Newsletter n°27 – juin 2023

Assis à ma place

Au milieu

D’une rivière.

     Quand on y pense, l’espèce humaine semble bien avoir la bougeotte. Dès le matin, tout le monde s’agite pour aller à l’école ou au travail, c’est un ballet bien réglé. Le soir, rebelote. Et le week-end, si possible, on part en week-end : on va voir des amis, la famille… en vacances, si possible, on part plus loin, plus vite. Et à quoi occupons-nous nos journées, après nous être déplacés ? A déplacer des objets, des dossiers, ou de l’information – travailler se résumant généralement à déplacer quelque chose. Ranger, nettoyer, parler, couper, tailler, envoyer.

     A côté de ça, au bord de la route, dans les allées, dans les parcs, vous avez des arbres. On passe sans les regarder, ils font partie du décor. Ça fait joli. Mais un arbre, ça ne se déplace pas. Du jour de sa naissance à celui de sa mort, il n’aura pas bougé. Il se sera déployé, enraciné, déplié certes, mais jamais il ne sera parti en vacances – encore moins au bureau. Est-ce que cela lui manque, à l’arbre? Et nous, est-ce que cela nous manque, de ne pas être enraciné comme lui ? Je me dis parfois qu’entre deux déplacements,   entre deux passes de rabot, je pourrais peut-être prendre le temps de développer encore mon devenir-arbre…

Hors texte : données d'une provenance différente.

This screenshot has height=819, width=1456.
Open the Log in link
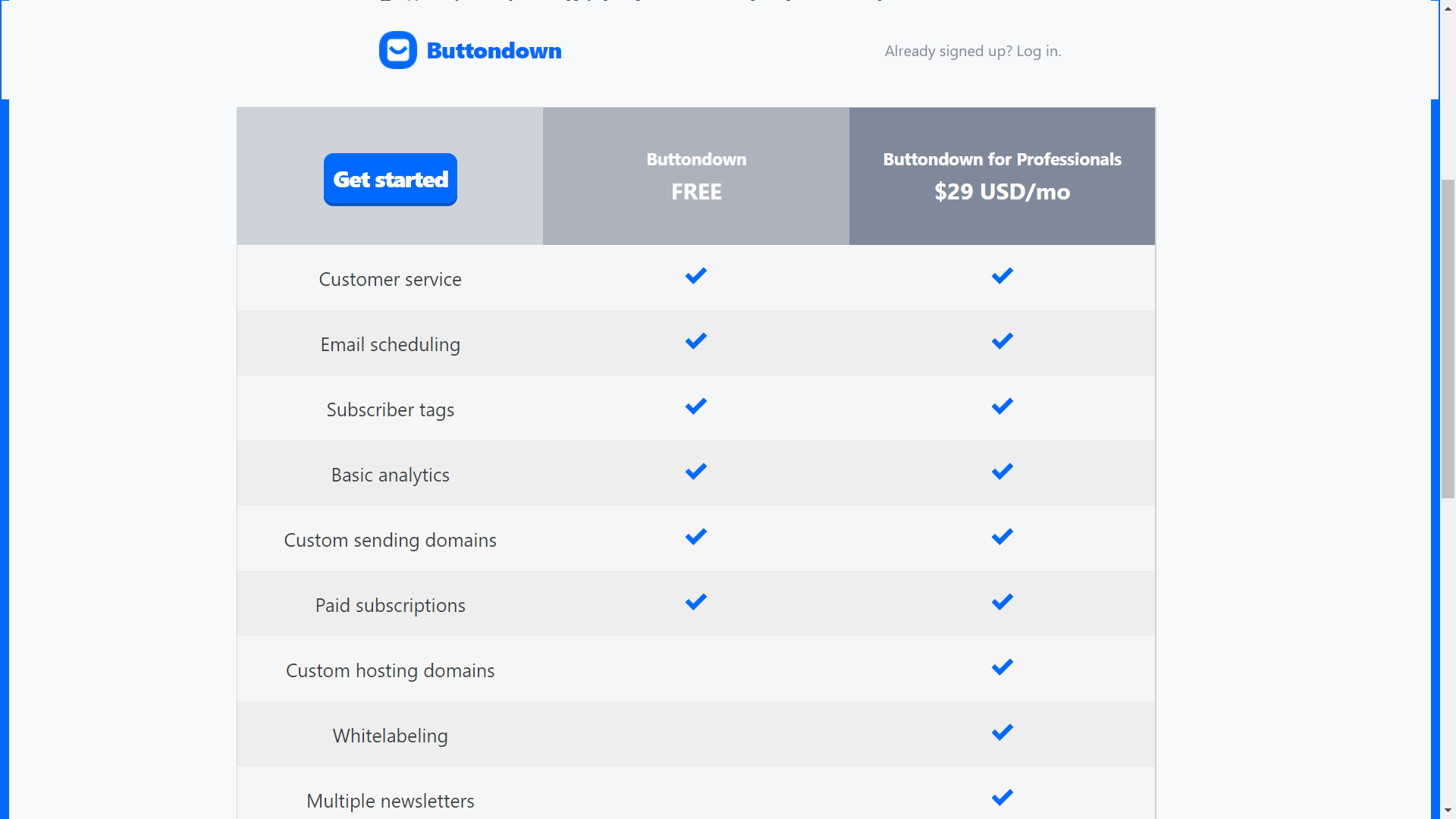[x=1037, y=51]
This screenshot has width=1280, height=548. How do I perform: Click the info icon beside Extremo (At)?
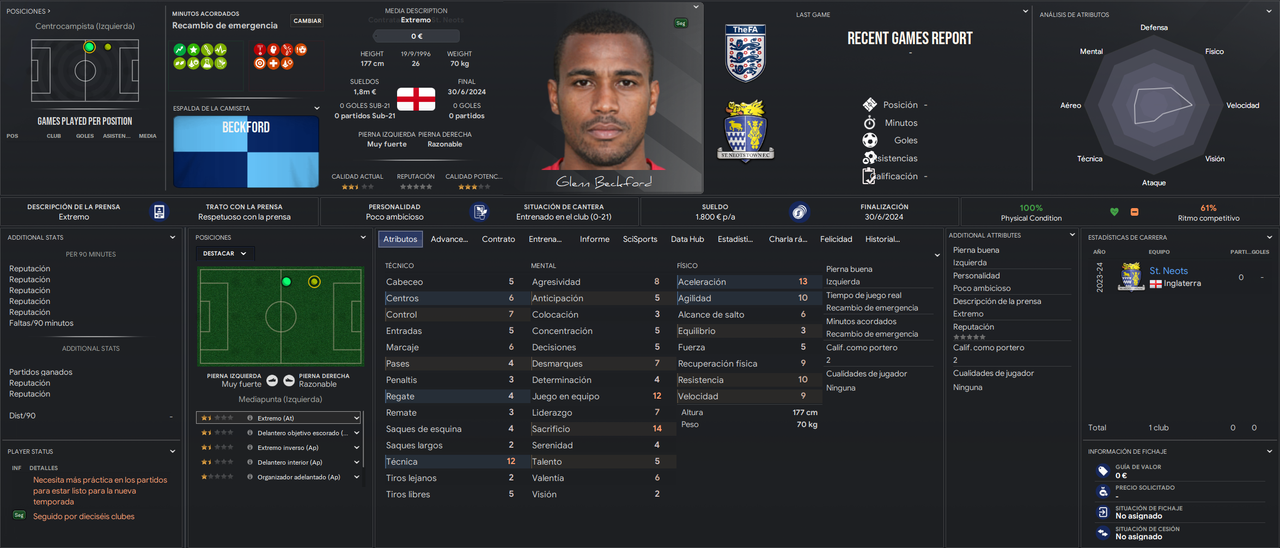pyautogui.click(x=250, y=418)
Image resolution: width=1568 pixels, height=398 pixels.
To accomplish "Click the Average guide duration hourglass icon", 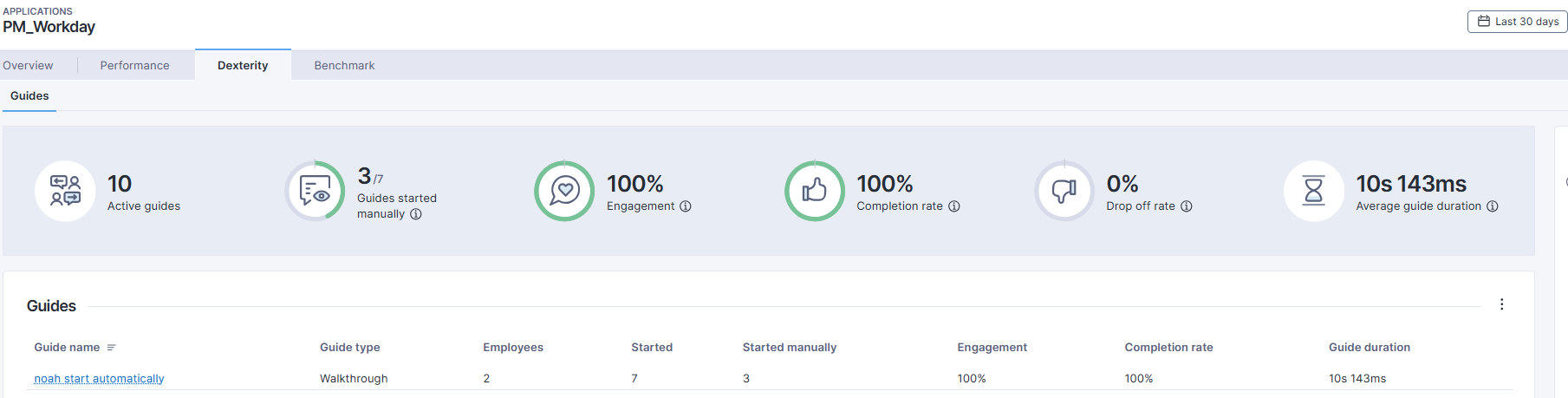I will (x=1313, y=191).
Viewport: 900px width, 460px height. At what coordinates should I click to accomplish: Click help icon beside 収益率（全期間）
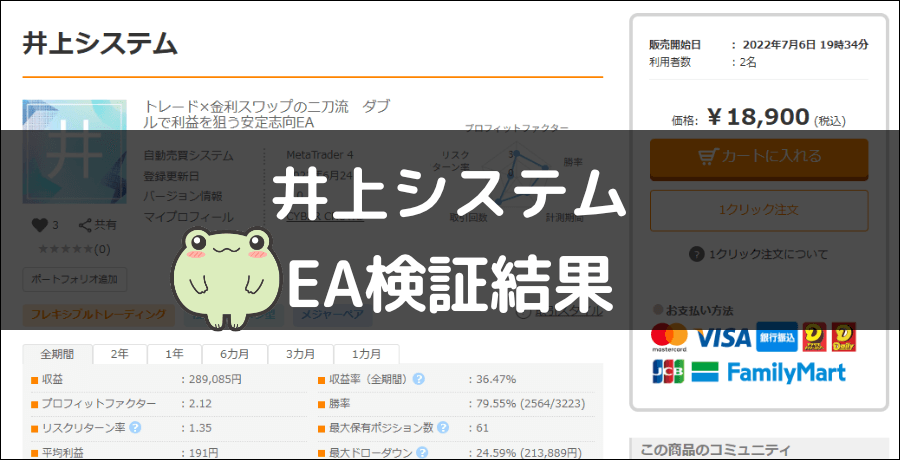pyautogui.click(x=419, y=379)
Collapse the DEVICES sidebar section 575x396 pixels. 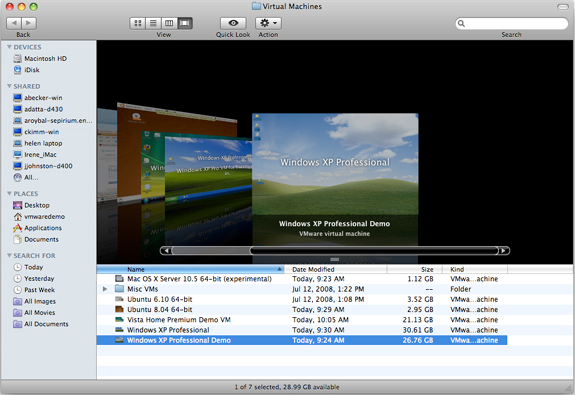coord(9,47)
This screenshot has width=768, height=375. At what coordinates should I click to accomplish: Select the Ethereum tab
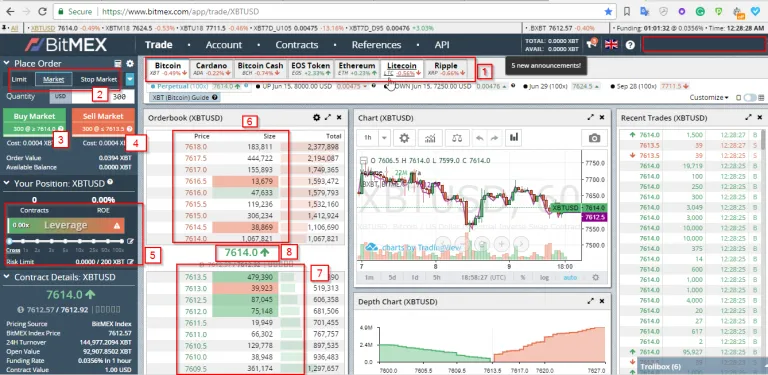[357, 70]
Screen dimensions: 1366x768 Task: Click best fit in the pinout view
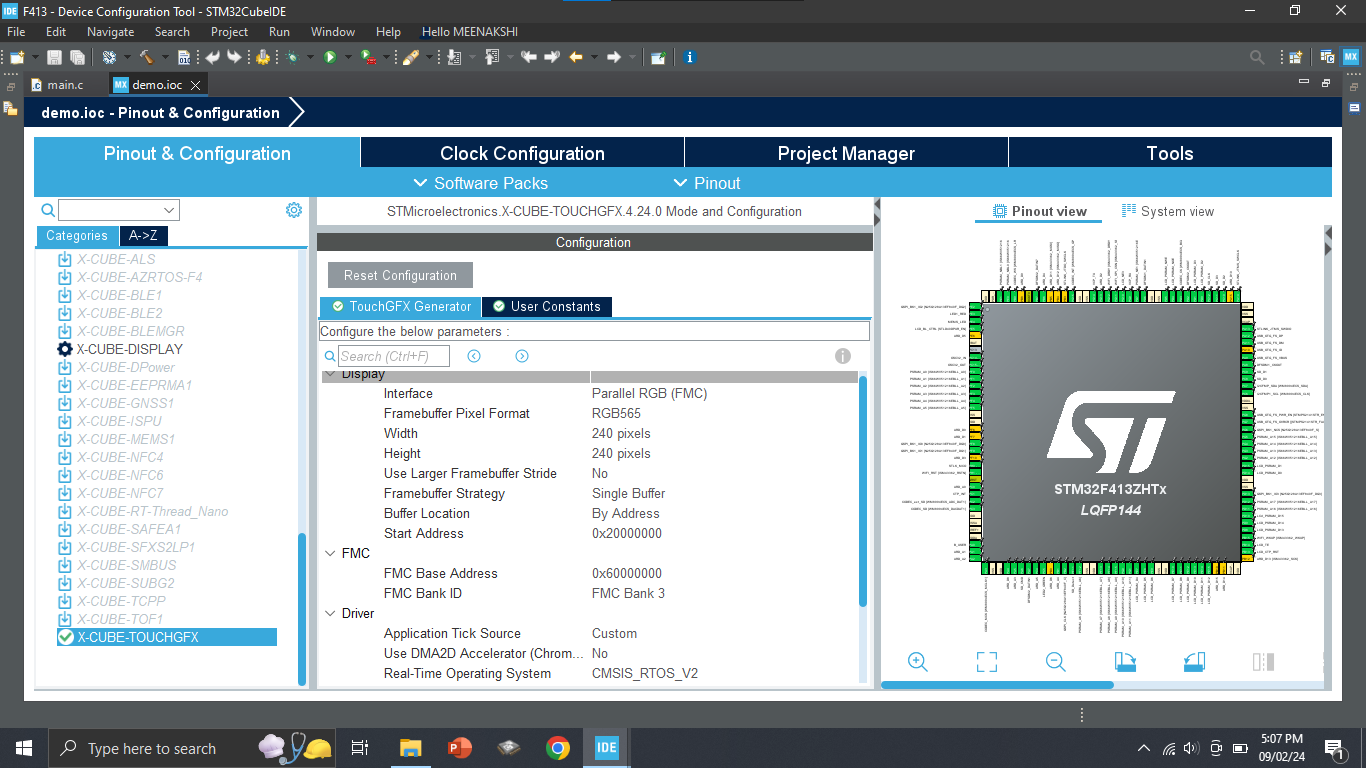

Newsletter n°26 – mai 2023

Longue nuit

Le singe rêve au moyen

D’attraper la lune.

Masaoka Shiki

     Qui est-on si l’on travaille le bois sans avoir fait d’école ou de formation spécifique? Ni menuisier, ni ébéniste. On est « autodidacte » dit la langue française, c’est-à-dire que l’on a appris tout seul. Étonnant comme mot, quand on songe que l’on n’apprend jamais quoi que ce soit « tout seul ». Pour apprendre un geste, on s’appuie sur d’autres gestes que l’on n’a pas appris « tout seul ». Et comment séparer, dans ce que l’on fait, ce qui vient de nous et ce qui vient d’autrui? On n’est jamais autodidacte. On parle avec les autres, on observe ce qui a été fait avant nous, on utilise des outils que l’on n’a pas inventés soi-même. On regarde des « tutos », on consulte des manuels, on parle avec le bois – et on essaye de retenir ses leçons. On dialogue avec soi-même aussi, beaucoup, à la fois maître et élève, à la fois soi et un autre pour soi. On découvre, redécouvre des techniques très anciennes, tout en sachant qu’on n’inventera jamais l’eau chaude. D’autres que nous sont passés par là avant, et ont creusé le sillon dans lequel on inscrit nos pas, qu’on le veuille ou non, qu’on le sache ou non. 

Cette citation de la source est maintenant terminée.